ASSIGNED TASK.
Give back the lines of the entries below exactly as written, from the first line to the line holding "Home (312, 73)", both included, with the pictures omitted.

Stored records
++++++
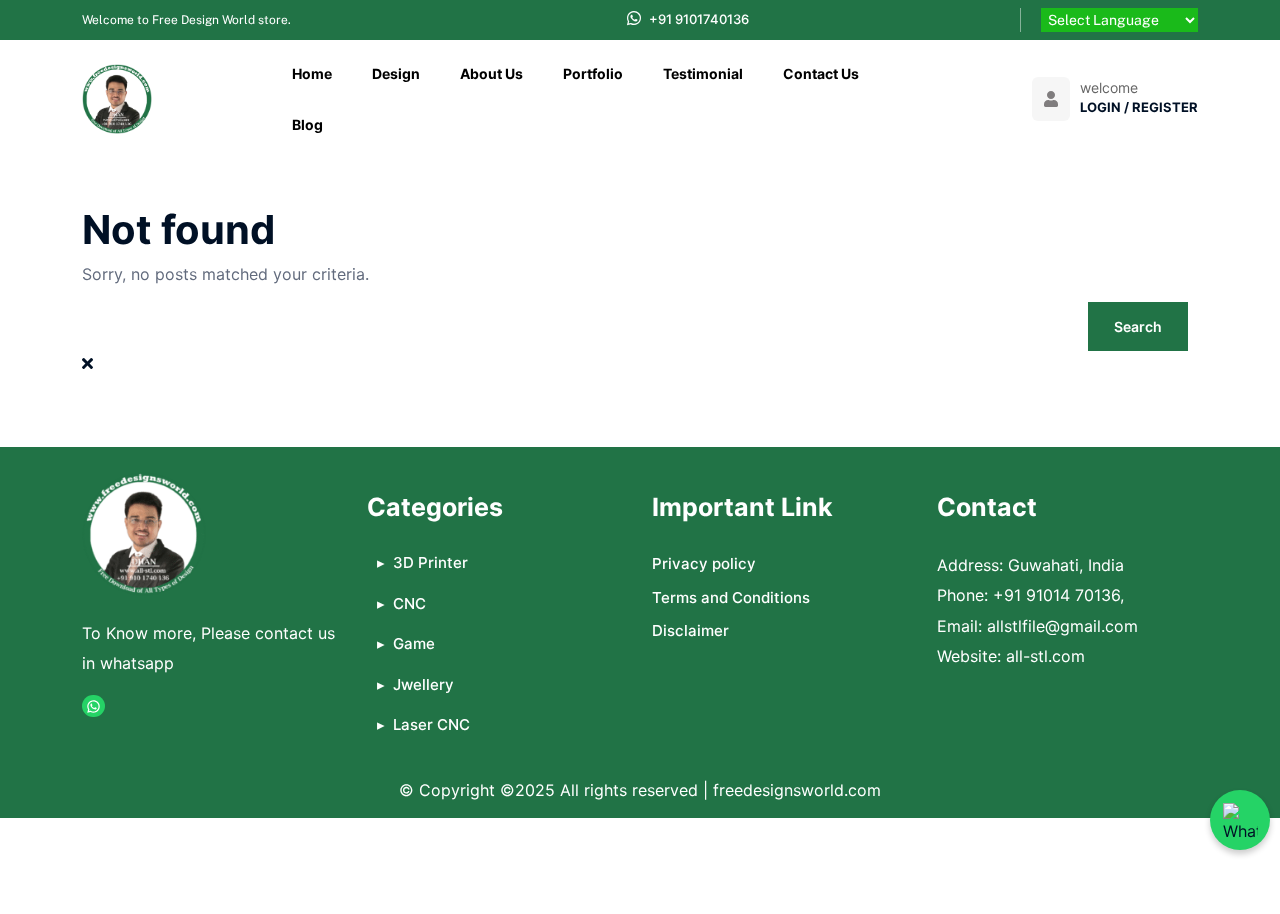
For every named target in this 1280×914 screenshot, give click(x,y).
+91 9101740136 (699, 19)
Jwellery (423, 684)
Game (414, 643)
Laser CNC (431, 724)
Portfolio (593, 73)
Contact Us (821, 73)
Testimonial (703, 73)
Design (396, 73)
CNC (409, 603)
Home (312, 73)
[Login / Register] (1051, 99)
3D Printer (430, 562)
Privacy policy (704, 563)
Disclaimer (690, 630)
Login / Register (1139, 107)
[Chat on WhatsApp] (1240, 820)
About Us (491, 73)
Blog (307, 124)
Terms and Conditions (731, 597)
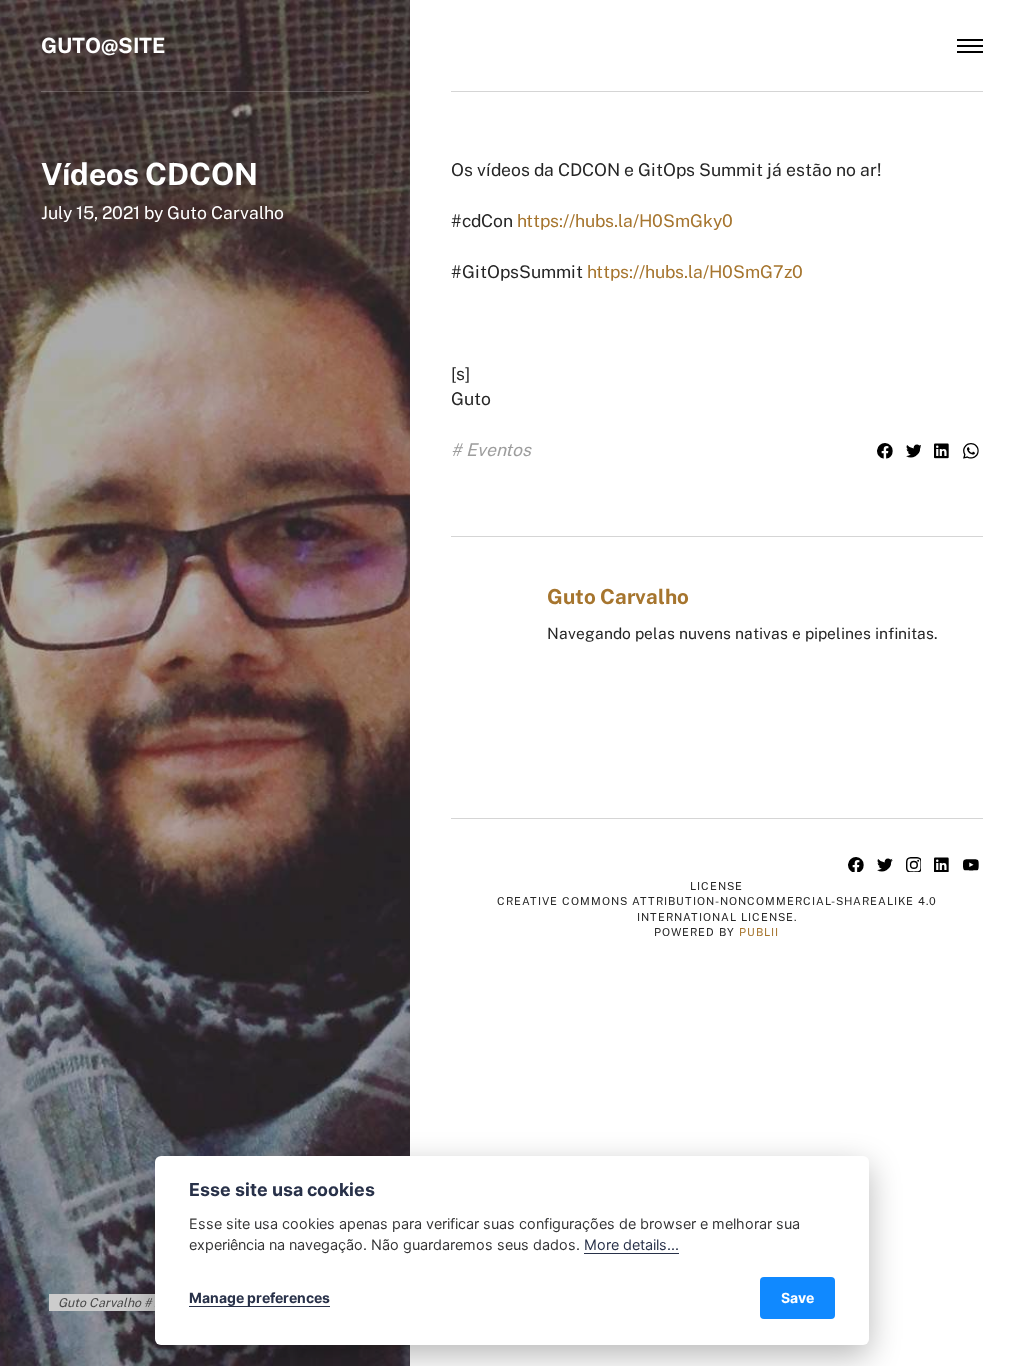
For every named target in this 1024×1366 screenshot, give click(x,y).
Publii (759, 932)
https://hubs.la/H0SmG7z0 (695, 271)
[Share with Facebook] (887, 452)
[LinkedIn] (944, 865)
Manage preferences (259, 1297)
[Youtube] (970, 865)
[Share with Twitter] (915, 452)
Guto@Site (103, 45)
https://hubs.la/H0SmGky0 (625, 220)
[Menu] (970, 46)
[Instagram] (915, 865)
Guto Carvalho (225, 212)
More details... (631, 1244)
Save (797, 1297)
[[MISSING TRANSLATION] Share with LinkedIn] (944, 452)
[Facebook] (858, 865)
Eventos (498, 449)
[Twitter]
++++++
RESPONSE TO THIS EXERCISE.
For every named target in this 1280×914 screenshot, give click(x,y).
+91 9101740136 (699, 19)
Jwellery (423, 684)
Game (414, 643)
Laser CNC (431, 724)
Portfolio (593, 73)
Contact Us (821, 73)
Testimonial (703, 73)
Design (396, 73)
CNC (409, 603)
Home (312, 73)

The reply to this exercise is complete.